# What the task asks
A single number is wanted: how many lines of the records below contain the word "چگونه".

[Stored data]
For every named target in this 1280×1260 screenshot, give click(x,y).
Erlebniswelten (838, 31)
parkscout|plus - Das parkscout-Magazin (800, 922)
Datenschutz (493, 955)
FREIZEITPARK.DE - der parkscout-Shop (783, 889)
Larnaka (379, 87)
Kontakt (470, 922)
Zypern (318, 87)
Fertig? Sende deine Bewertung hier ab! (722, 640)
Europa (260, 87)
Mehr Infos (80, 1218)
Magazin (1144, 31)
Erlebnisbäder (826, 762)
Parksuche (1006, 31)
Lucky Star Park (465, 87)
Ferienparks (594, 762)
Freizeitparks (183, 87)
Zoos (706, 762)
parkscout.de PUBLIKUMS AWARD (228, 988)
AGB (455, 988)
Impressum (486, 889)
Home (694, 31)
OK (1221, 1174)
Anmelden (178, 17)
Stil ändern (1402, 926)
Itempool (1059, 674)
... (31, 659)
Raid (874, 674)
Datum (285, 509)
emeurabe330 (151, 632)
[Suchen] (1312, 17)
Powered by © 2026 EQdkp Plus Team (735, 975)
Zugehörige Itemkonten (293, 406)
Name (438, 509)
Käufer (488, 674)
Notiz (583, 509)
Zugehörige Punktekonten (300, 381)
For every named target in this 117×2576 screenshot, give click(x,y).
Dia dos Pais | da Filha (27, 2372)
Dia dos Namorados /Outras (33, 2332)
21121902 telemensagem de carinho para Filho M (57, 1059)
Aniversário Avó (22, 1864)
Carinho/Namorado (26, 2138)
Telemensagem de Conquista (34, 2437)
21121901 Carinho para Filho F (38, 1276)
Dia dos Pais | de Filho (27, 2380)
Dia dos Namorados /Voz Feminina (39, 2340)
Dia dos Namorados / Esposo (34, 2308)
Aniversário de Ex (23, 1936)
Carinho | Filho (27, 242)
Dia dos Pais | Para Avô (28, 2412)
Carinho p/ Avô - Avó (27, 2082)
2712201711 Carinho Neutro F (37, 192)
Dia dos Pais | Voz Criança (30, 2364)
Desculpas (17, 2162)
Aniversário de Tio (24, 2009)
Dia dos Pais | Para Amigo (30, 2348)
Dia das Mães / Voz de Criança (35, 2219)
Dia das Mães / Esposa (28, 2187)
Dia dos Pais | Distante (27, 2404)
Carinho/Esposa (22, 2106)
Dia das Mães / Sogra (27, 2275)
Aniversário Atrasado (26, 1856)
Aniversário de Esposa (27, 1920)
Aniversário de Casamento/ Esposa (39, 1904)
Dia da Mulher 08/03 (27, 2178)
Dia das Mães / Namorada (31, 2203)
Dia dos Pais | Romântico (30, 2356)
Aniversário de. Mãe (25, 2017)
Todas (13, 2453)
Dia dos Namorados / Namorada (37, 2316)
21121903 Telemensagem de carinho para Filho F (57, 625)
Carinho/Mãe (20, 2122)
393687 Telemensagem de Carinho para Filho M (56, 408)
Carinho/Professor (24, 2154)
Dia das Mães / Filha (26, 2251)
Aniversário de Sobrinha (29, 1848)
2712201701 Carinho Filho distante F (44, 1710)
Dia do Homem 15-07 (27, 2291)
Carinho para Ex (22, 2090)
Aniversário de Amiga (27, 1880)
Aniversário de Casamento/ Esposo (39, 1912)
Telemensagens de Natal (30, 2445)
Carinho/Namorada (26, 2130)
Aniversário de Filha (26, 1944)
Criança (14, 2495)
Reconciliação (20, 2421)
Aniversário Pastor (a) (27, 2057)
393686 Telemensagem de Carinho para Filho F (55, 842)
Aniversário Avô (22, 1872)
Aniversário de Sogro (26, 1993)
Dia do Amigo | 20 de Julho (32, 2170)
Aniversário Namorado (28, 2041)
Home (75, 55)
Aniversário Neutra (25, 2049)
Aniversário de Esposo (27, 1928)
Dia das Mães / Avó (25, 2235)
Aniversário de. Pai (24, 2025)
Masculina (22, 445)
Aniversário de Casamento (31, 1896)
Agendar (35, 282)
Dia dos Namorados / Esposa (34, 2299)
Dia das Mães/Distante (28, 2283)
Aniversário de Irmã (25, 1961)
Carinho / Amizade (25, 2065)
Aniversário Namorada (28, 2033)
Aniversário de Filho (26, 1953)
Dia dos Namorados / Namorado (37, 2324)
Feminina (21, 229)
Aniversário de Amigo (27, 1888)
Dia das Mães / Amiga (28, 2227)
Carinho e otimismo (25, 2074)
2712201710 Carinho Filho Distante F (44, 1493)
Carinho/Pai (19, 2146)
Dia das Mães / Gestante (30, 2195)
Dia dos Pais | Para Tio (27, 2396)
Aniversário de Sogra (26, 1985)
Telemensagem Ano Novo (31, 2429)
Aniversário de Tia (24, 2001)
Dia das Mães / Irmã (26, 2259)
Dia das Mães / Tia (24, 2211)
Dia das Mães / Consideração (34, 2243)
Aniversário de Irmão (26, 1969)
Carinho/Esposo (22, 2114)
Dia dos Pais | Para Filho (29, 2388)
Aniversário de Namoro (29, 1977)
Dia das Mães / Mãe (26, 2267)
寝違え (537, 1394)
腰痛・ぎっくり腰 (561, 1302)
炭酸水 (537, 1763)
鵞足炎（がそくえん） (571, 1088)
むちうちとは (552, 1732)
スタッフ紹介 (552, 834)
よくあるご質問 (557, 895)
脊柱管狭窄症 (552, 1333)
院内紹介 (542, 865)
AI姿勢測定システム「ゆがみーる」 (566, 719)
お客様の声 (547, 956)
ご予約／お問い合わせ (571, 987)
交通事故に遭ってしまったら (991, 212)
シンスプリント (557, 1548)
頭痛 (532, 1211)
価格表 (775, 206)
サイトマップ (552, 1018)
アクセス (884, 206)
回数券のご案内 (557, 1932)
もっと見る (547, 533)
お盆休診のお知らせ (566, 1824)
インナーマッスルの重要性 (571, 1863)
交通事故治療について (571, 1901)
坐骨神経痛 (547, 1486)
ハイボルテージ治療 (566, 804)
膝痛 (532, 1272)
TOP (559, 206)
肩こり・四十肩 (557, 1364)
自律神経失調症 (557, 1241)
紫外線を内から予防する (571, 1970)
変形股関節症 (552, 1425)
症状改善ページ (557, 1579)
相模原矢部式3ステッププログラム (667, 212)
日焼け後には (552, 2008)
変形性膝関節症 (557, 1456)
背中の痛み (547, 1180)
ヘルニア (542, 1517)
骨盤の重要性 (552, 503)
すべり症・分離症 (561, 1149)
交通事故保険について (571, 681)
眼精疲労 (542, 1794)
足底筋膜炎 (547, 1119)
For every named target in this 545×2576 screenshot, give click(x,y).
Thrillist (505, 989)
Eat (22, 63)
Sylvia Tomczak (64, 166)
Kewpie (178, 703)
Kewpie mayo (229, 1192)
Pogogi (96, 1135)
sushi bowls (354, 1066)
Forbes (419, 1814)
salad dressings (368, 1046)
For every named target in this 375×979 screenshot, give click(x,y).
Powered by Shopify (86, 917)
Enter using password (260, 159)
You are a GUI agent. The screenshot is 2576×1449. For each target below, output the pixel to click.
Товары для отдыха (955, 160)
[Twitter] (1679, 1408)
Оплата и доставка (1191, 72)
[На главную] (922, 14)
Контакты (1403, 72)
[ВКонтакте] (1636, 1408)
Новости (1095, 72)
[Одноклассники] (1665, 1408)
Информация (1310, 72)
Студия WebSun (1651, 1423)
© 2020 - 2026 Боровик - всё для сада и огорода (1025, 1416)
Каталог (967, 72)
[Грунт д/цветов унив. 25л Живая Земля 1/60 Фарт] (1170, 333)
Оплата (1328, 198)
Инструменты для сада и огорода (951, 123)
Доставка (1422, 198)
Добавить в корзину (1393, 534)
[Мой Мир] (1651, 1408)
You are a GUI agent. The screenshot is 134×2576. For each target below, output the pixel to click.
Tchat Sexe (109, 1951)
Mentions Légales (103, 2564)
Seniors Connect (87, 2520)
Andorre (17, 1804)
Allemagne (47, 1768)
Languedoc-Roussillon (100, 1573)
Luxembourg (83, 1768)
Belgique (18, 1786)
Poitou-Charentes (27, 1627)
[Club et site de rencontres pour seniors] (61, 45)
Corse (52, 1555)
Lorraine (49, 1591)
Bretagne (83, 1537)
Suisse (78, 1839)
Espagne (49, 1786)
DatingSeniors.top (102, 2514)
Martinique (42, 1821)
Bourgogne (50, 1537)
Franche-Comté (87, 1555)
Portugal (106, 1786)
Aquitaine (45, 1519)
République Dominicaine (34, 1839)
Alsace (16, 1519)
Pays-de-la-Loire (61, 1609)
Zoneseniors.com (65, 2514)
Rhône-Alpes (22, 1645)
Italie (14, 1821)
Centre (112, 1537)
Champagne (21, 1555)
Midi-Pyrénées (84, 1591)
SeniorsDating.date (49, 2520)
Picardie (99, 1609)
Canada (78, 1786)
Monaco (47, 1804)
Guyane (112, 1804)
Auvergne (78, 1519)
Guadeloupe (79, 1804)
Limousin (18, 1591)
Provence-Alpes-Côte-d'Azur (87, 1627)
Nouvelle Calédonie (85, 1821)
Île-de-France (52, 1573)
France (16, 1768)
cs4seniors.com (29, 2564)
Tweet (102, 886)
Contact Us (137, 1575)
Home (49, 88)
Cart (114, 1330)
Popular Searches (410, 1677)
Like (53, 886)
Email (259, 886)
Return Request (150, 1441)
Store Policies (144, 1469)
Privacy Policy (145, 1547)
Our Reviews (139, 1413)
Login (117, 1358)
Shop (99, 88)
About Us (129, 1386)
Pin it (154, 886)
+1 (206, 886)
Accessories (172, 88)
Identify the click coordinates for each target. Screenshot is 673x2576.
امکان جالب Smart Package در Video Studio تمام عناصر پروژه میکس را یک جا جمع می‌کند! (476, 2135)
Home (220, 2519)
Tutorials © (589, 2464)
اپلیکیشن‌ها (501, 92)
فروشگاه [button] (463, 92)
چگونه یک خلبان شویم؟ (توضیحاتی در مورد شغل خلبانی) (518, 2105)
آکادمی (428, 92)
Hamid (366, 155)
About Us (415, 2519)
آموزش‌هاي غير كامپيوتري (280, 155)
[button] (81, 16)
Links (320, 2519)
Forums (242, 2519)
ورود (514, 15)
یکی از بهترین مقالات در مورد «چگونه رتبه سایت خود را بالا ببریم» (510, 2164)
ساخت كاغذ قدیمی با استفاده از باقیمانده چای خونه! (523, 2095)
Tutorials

# Exercise solution
2